* **MATERIALS PROVIDED**

= Beginning of Section =

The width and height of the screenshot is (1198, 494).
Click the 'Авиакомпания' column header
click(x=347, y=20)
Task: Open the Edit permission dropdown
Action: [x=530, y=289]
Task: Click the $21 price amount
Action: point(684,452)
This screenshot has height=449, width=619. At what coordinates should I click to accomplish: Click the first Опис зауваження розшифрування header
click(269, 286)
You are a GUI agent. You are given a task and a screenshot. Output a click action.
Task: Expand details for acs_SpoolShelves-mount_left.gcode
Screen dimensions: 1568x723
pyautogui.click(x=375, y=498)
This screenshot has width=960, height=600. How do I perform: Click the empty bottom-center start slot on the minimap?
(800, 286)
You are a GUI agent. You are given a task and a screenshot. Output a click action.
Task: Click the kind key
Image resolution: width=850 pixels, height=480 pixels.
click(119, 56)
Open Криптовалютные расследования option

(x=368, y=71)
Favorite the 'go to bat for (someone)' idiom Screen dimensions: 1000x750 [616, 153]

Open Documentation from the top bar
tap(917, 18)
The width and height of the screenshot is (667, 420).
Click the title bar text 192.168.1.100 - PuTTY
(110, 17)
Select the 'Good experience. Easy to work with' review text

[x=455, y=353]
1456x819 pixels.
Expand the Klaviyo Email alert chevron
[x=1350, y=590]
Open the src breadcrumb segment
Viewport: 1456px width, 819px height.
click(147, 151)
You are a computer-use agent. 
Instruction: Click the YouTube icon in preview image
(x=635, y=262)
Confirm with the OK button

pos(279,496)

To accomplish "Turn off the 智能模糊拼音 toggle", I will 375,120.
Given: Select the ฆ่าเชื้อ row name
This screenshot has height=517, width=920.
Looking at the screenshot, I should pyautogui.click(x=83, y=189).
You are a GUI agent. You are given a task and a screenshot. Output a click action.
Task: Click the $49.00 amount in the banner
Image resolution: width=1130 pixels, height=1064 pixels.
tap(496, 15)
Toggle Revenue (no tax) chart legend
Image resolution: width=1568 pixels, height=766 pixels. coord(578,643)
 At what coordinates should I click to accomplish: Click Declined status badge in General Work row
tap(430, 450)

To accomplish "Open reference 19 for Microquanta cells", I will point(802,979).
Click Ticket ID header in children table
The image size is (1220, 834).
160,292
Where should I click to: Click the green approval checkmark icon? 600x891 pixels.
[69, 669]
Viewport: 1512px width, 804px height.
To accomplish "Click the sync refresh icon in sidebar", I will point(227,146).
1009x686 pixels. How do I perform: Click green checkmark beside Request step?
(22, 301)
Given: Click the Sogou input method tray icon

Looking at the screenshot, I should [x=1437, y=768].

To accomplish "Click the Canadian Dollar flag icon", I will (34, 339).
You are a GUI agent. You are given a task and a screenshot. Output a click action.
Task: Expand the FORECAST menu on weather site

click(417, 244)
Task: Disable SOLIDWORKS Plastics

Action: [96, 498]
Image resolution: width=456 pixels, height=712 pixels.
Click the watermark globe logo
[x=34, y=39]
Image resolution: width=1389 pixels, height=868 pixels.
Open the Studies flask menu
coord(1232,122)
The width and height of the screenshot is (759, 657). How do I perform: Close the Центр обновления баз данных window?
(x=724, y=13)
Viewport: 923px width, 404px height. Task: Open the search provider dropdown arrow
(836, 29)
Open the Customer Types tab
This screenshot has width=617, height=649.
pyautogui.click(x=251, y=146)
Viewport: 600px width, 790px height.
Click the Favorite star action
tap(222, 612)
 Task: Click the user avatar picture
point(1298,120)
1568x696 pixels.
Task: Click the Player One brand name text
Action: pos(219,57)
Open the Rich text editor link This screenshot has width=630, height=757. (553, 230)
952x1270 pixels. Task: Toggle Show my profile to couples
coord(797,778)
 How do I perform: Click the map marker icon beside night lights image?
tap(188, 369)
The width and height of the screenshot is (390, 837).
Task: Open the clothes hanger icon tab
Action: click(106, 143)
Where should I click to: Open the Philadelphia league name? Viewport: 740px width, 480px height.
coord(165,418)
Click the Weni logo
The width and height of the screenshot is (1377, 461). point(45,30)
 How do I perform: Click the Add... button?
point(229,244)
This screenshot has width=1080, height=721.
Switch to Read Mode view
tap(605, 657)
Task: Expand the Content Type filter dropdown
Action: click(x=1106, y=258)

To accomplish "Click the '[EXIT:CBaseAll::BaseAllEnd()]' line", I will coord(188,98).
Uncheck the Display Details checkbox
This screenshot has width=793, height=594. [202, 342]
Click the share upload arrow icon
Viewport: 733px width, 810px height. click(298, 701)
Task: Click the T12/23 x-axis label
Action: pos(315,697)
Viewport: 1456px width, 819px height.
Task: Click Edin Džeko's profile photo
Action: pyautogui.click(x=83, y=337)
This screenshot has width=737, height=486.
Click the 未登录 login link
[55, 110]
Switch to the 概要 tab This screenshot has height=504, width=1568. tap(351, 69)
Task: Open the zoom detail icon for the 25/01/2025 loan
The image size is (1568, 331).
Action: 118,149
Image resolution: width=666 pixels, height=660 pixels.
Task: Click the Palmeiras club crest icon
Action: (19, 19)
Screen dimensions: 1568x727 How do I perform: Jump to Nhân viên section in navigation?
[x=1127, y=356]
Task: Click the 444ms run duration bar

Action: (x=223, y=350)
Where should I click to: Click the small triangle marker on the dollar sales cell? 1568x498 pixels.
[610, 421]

= End of Section =

* **DIRECTIONS FOR THIS TASK**
Output the full listing above without altering a single word.

* **TASK OUTPUT**
The width and height of the screenshot is (1198, 494).
Click the 'Авиакомпания' column header
click(x=347, y=20)
Task: Open the Edit permission dropdown
Action: [x=530, y=289]
Task: Click the $21 price amount
Action: point(684,452)
This screenshot has height=449, width=619. At what coordinates should I click to accomplish: Click the first Опис зауваження розшифрування header
click(269, 286)
You are a GUI agent. You are given a task and a screenshot. Output a click action.
Task: Expand details for acs_SpoolShelves-mount_left.gcode
Screen dimensions: 1568x723
pyautogui.click(x=375, y=498)
This screenshot has width=960, height=600. How do I perform: Click the empty bottom-center start slot on the minimap?
(800, 286)
You are a GUI agent. You are given a task and a screenshot. Output a click action.
Task: Click the kind key
Image resolution: width=850 pixels, height=480 pixels.
click(119, 56)
Open Криптовалютные расследования option

(x=368, y=71)
Favorite the 'go to bat for (someone)' idiom Screen dimensions: 1000x750 [616, 153]

Open Documentation from the top bar
tap(917, 18)
The width and height of the screenshot is (667, 420).
Click the title bar text 192.168.1.100 - PuTTY
(110, 17)
Select the 'Good experience. Easy to work with' review text

[x=455, y=353]
1456x819 pixels.
Expand the Klaviyo Email alert chevron
[x=1350, y=590]
Open the src breadcrumb segment
Viewport: 1456px width, 819px height.
click(147, 151)
You are a computer-use agent. 
Instruction: Click the YouTube icon in preview image
(x=635, y=262)
Confirm with the OK button

pos(279,496)

To accomplish "Turn off the 智能模糊拼音 toggle", I will 375,120.
Given: Select the ฆ่าเชื้อ row name
This screenshot has height=517, width=920.
Looking at the screenshot, I should pyautogui.click(x=83, y=189).
You are a GUI agent. You are given a task and a screenshot. Output a click action.
Task: Click the $49.00 amount in the banner
Image resolution: width=1130 pixels, height=1064 pixels.
tap(496, 15)
Toggle Revenue (no tax) chart legend
Image resolution: width=1568 pixels, height=766 pixels. coord(578,643)
 At what coordinates should I click to accomplish: Click Declined status badge in General Work row
tap(430, 450)

To accomplish "Open reference 19 for Microquanta cells", I will point(802,979).
Click Ticket ID header in children table
The image size is (1220, 834).
160,292
Where should I click to: Click the green approval checkmark icon? 600x891 pixels.
[69, 669]
Viewport: 1512px width, 804px height.
To accomplish "Click the sync refresh icon in sidebar", I will point(227,146).
1009x686 pixels. How do I perform: Click green checkmark beside Request step?
(22, 301)
Given: Click the Sogou input method tray icon

Looking at the screenshot, I should [x=1437, y=768].

To accomplish "Click the Canadian Dollar flag icon", I will (34, 339).
You are a GUI agent. You are given a task and a screenshot. Output a click action.
Task: Expand the FORECAST menu on weather site

click(417, 244)
Task: Disable SOLIDWORKS Plastics

Action: [96, 498]
Image resolution: width=456 pixels, height=712 pixels.
Click the watermark globe logo
[x=34, y=39]
Image resolution: width=1389 pixels, height=868 pixels.
Open the Studies flask menu
coord(1232,122)
The width and height of the screenshot is (759, 657). How do I perform: Close the Центр обновления баз данных window?
(x=724, y=13)
Viewport: 923px width, 404px height. Task: Open the search provider dropdown arrow
(836, 29)
Open the Customer Types tab
This screenshot has width=617, height=649.
pyautogui.click(x=251, y=146)
Viewport: 600px width, 790px height.
Click the Favorite star action
tap(222, 612)
 Task: Click the user avatar picture
point(1298,120)
1568x696 pixels.
Task: Click the Player One brand name text
Action: pos(219,57)
Open the Rich text editor link This screenshot has width=630, height=757. (553, 230)
952x1270 pixels. Task: Toggle Show my profile to couples
coord(797,778)
 How do I perform: Click the map marker icon beside night lights image?
tap(188, 369)
The width and height of the screenshot is (390, 837).
Task: Open the clothes hanger icon tab
Action: click(106, 143)
Where should I click to: Open the Philadelphia league name? Viewport: 740px width, 480px height.
coord(165,418)
Click the Weni logo
The width and height of the screenshot is (1377, 461). point(45,30)
 How do I perform: Click the Add... button?
point(229,244)
This screenshot has width=1080, height=721.
Switch to Read Mode view
tap(605, 657)
Task: Expand the Content Type filter dropdown
Action: click(x=1106, y=258)

To accomplish "Click the '[EXIT:CBaseAll::BaseAllEnd()]' line", I will coord(188,98).
Uncheck the Display Details checkbox
This screenshot has width=793, height=594. [202, 342]
Click the share upload arrow icon
Viewport: 733px width, 810px height. click(298, 701)
Task: Click the T12/23 x-axis label
Action: pos(315,697)
Viewport: 1456px width, 819px height.
Task: Click Edin Džeko's profile photo
Action: pyautogui.click(x=83, y=337)
This screenshot has width=737, height=486.
Click the 未登录 login link
[55, 110]
Switch to the 概要 tab This screenshot has height=504, width=1568. tap(351, 69)
Task: Open the zoom detail icon for the 25/01/2025 loan
The image size is (1568, 331).
Action: 118,149
Image resolution: width=666 pixels, height=660 pixels.
Task: Click the Palmeiras club crest icon
Action: (19, 19)
Screen dimensions: 1568x727 How do I perform: Jump to Nhân viên section in navigation?
[x=1127, y=356]
Task: Click the 444ms run duration bar

Action: (x=223, y=350)
Where should I click to: Click the small triangle marker on the dollar sales cell? 1568x498 pixels.
[610, 421]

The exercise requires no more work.